---------- Provided text ----------

Since v1.0.84 (GAP-002 Claude backend split, ADR-0042), three further releases tightened the embedder:

### v1.0.85 — Five-Gap Remediation (ADR-0043)
- `FallbackReason` enum extended from 3 to 7 variants: `embedding_failed | slot_exhausted | oauth_quota | backend_mismatch | dim_zero | cancelled | timeout`
- `reason_code` discriminator in `recall` and `hybrid-search` envelopes distinguishes quota vs mismatch vs timeout
- `try_embed_query_with_deterministic_fallback` retries on `OAuthQuota` and applies 750ms ceiling on `SlotExhausted` before falling back to FTS5
- 12-14 `anthropic-ratelimit-*-remaining` headers captured in `LlmEmbedding::invoke_claude` (G45-CR5); `0` aborts embed and triggers codex fallback
- `dim 64` lock (Matryoshka Representation Learning, arXiv 2205.13147) reduces OAuth token spend by 6x (G56)
- 5 regression tests in `tests/embedder.rs`: `slot_exhaustion_returns_typed_error`, `oauth_quota_fallback_deterministic`, `anthropic_ratelimit_headers_captured`, `read_notfound_preserves_identifier`, `embedding_dim_reduces_token_cost`

### v1.0.85.1 — `recall`/`hybrid-search` `--llm-backend none` Graceful Fallback (GAP-004 hotfix)

---------- Records ----------

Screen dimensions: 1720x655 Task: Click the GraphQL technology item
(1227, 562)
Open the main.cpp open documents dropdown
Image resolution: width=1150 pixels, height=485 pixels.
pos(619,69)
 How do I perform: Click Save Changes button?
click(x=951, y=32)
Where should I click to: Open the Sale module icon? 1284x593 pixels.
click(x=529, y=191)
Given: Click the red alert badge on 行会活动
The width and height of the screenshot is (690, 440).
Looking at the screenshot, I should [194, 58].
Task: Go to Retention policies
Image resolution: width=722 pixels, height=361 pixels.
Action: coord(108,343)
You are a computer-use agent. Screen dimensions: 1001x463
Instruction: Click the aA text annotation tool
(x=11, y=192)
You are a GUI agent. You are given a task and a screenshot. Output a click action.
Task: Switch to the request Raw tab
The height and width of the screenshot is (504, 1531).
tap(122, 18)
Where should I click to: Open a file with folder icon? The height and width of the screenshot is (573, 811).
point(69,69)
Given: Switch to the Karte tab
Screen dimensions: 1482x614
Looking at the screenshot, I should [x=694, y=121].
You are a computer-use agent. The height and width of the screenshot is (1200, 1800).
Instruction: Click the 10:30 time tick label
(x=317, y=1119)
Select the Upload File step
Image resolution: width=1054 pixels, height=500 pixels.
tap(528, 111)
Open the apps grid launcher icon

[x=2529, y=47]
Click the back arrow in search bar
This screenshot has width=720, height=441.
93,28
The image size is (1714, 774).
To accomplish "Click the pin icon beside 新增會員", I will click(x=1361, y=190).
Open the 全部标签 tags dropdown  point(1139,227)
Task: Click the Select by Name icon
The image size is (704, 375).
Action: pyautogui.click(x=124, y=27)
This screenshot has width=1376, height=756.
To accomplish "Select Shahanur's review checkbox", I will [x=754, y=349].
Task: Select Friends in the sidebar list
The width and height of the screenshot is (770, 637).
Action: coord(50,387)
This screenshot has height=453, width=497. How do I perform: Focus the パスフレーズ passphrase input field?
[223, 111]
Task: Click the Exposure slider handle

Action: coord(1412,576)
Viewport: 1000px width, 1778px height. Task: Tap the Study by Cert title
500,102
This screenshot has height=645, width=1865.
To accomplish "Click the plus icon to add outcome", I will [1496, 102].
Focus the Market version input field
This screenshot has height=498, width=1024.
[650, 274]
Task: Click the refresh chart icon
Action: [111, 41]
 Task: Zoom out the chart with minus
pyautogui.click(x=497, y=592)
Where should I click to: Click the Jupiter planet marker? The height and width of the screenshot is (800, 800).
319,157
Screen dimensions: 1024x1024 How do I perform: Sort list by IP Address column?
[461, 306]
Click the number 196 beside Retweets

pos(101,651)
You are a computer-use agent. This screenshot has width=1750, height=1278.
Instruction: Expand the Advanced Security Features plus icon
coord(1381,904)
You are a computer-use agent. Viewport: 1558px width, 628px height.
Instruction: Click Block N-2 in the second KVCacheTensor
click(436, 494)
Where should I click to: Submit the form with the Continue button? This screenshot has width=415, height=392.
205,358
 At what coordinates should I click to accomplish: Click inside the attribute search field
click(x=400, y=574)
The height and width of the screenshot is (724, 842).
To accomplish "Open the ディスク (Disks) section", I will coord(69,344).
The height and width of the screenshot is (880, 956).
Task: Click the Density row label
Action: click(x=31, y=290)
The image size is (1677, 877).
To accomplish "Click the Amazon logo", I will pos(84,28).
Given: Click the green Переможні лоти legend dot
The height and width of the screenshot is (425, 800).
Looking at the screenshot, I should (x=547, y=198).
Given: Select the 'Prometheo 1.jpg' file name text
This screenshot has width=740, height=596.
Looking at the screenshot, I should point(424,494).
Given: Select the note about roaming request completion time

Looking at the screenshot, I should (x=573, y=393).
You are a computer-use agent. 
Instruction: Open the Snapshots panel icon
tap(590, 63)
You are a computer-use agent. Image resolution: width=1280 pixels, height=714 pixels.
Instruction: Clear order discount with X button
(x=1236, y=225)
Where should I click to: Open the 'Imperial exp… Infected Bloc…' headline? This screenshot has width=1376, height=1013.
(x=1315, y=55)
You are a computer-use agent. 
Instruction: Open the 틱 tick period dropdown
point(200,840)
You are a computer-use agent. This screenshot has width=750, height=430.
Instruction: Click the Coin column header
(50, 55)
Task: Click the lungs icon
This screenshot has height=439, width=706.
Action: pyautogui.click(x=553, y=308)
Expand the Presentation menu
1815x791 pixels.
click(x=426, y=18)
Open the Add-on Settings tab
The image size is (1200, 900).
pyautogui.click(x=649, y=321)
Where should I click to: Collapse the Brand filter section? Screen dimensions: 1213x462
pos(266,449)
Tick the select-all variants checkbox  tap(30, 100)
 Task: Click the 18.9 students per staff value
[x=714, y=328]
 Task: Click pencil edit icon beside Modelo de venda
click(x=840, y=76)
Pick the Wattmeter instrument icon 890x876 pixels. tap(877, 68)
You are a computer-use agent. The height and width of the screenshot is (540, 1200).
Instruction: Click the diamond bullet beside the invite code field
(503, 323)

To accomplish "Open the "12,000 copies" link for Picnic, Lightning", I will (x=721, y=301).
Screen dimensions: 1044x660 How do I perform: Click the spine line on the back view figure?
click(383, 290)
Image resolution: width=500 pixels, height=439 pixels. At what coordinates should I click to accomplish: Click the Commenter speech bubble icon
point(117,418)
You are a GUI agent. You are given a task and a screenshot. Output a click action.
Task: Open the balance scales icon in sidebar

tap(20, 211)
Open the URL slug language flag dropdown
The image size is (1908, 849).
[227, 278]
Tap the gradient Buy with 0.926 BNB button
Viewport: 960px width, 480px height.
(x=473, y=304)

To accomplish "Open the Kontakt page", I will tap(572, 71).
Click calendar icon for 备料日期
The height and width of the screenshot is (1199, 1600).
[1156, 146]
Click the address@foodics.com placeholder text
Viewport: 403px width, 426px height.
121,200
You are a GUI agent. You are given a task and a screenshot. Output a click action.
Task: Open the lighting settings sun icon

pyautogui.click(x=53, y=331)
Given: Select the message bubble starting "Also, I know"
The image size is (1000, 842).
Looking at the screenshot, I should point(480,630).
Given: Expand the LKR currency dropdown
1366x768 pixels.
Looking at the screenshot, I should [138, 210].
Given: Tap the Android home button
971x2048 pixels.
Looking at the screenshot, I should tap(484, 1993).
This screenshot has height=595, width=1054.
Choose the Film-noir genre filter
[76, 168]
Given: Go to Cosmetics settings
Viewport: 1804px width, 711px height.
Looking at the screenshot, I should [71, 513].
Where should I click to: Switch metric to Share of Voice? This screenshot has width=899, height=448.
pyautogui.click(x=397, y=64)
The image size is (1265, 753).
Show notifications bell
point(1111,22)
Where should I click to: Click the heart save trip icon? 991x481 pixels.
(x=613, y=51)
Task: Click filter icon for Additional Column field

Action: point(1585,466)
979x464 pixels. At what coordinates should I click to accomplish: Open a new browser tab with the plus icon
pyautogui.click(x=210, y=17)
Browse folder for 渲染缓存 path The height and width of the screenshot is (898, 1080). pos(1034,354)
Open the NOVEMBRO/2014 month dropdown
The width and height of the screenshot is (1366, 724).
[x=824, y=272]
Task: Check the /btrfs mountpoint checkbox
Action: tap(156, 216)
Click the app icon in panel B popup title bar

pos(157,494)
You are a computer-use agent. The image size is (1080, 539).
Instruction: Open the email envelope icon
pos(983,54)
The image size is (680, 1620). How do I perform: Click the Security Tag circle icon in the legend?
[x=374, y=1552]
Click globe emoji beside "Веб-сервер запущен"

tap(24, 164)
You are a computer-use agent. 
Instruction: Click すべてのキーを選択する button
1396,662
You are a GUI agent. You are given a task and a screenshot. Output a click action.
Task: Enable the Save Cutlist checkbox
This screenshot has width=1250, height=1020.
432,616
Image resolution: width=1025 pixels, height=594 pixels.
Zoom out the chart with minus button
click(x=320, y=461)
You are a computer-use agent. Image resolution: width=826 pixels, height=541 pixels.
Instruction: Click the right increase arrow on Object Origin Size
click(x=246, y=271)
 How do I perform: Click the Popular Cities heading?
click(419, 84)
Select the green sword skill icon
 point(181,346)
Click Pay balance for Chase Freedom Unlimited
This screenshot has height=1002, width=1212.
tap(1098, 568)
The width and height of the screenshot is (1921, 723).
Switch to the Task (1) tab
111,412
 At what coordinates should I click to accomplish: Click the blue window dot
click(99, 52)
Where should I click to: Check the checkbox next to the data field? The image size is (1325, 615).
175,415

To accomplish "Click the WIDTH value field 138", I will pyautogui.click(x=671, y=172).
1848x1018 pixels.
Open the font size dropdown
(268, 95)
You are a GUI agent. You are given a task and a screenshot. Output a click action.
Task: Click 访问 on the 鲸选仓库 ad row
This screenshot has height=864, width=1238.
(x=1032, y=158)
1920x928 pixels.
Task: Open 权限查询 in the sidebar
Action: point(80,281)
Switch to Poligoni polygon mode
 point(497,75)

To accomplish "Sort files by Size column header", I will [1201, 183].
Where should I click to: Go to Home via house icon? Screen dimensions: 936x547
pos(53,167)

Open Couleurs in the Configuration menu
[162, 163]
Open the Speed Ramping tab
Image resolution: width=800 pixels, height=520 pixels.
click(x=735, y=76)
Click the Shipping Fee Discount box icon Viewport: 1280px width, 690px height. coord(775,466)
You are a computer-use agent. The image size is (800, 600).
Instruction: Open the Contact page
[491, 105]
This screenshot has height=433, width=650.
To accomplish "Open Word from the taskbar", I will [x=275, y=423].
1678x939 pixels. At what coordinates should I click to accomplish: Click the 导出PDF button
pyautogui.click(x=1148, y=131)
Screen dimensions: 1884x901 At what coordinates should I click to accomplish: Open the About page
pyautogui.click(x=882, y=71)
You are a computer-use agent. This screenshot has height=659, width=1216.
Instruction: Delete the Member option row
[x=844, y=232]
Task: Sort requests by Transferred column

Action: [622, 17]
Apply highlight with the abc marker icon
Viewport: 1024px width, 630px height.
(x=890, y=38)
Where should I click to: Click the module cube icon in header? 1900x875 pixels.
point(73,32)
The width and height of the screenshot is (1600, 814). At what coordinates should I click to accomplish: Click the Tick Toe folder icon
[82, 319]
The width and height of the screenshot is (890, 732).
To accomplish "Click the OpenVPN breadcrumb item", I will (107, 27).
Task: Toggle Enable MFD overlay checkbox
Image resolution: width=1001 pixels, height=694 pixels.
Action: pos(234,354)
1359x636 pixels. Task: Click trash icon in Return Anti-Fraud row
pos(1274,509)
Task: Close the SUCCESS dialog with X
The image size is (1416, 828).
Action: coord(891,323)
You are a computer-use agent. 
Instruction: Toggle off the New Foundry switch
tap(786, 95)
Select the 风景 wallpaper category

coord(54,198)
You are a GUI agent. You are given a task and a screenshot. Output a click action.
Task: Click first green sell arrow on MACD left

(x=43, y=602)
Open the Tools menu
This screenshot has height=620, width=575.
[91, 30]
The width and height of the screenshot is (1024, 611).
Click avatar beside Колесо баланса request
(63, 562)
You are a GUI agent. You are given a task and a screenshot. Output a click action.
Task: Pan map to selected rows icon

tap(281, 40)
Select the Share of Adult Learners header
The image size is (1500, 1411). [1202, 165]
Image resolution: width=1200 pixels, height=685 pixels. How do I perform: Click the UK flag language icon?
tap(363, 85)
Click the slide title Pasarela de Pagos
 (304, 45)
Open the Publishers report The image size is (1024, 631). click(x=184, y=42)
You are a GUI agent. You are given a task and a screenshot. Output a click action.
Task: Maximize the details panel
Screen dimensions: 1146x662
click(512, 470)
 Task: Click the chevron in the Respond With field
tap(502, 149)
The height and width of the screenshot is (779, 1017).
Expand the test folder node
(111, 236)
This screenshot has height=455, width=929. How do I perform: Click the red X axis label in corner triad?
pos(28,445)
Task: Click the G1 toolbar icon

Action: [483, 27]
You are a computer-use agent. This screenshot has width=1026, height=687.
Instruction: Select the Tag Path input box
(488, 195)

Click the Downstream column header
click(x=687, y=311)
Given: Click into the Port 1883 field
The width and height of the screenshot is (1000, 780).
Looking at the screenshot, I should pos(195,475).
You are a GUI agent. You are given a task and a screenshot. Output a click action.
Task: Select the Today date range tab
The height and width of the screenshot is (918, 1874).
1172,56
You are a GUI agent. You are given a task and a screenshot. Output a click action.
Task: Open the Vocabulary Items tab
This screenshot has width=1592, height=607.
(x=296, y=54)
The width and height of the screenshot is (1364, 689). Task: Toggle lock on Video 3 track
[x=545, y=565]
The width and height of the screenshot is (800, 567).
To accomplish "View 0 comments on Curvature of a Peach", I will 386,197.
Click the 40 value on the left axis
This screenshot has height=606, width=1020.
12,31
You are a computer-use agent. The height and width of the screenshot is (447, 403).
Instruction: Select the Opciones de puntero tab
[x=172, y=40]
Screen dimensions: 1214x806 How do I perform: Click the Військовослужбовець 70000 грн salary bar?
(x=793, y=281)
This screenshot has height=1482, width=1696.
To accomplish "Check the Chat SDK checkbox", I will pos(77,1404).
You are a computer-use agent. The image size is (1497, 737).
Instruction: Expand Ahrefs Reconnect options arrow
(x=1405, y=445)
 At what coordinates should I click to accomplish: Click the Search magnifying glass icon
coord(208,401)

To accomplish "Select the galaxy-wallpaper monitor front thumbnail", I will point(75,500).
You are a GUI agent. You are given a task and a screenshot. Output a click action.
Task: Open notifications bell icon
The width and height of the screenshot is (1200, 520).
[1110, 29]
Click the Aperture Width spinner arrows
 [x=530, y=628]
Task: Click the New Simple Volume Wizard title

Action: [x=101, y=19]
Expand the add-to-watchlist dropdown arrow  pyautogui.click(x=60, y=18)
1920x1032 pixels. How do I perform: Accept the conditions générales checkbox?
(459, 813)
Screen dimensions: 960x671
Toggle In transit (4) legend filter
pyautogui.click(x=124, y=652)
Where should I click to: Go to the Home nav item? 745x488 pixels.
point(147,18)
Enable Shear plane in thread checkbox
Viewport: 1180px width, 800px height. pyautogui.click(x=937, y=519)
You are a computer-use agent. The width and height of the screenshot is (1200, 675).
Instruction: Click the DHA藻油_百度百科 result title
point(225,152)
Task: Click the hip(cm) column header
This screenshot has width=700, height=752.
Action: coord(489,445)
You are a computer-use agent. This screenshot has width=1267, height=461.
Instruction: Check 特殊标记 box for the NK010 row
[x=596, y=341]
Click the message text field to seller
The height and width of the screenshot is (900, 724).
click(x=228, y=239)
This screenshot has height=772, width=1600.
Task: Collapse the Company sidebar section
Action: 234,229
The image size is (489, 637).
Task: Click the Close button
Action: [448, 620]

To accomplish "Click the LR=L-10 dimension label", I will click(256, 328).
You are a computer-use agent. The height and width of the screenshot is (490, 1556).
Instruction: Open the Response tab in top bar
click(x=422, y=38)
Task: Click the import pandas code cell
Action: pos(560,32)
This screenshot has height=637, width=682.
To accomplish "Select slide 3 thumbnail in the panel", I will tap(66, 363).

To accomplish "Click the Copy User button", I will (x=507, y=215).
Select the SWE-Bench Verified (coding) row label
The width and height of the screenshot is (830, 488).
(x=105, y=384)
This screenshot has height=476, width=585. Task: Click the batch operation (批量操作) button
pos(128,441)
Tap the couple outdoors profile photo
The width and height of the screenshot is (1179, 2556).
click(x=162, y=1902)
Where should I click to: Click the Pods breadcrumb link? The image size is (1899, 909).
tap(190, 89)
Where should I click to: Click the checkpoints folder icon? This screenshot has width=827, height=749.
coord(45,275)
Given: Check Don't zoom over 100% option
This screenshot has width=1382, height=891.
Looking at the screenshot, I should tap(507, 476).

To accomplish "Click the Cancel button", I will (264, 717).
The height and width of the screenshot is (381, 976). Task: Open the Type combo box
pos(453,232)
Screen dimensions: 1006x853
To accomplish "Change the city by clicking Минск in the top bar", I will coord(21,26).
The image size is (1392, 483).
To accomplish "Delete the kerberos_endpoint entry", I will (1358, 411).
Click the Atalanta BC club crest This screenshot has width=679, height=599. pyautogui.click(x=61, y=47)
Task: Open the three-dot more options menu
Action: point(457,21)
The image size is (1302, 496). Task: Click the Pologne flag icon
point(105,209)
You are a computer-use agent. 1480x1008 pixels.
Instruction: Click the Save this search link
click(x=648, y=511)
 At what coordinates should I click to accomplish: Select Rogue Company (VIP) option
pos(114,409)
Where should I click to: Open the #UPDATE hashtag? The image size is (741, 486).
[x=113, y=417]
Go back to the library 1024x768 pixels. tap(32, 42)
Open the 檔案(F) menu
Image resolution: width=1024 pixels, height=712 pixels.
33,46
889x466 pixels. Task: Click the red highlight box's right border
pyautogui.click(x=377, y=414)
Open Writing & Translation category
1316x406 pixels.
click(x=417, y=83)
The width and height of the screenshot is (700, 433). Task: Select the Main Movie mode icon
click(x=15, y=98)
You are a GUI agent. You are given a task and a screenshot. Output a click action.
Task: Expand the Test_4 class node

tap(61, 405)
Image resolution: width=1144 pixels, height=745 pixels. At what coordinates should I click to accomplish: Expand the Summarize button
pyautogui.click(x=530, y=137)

----------

__Problem to solve__.
Can you carry on the embedder release notes from the point where they stop? You can set the rows aside; they aren't needed.

__Output of the task__.
- `--llm-backend none` now returns exit 0 with `vec_degraded: true` + `source: "fts_fallback"` + `vec_degraded_reason: "dim_zero"`
- Failsafe of v1.0.80 restored for the `--llm-backend none` case
- Intermediate arm `Ok((v, _backend)) if v.is_empty() => Err(FallbackReason::DimZero)` in `try_embed_query_with_choice`

### v1.0.85.2 — `embed_via_backend` Resolved Kind, `--dry-run-backend` Standalone (BUG-001/002/003, ADR-0044)
- `--dry-run-backend` works standalone (no subcommand required) thanks to `pub command: Option<Commands>` in `src/cli.rs:248`
- `embed_via_backend` returns `Result<(Vec<f32>, LlmBackendKind), AppError>` propagating `resolved_kind`
- 7 envelopes now report `backend_invoked: "claude" | "codex" | "none"` consistently
- `setup_mock_path()` in `tests/embedder.rs:37-77` aligned to emit JSON (not JSONL)

### v1.0.84 — Claude Backend Split (ADR-0042, GAP-002)
- `--llm-backend claude` now forces `claude -p` invocation, no silent codex fallback
- `LlmEmbeddingBuilder` in `src/extract/llm_embedding.rs` with `with_claude_builder`, `with_codex_builder`, `override_binary`, `override_model`
- `embed_via_claude_local` in `src/embedder.rs:190+` is the real split entry point
- `apply_env_whitelist_for_claude` in `src/spawn/env_whitelist.rs` (shared by `invoke_claude` and `embed_via_claude_local`)
- 5 regression tests in `tests/embedder.rs`: `embed_via_backend_claude_does_not_invoke_codex`, `embed_via_backend_codex_does_not_invoke_claude`, `embed_via_backend_none_returns_empty_vector`, `cli_dry_run_backend_prints_resolved_path`, `claude_invocation_uses_isolated_config_dir`

### Migration Procedure (Operators on v1.0.80 / v1.0.81)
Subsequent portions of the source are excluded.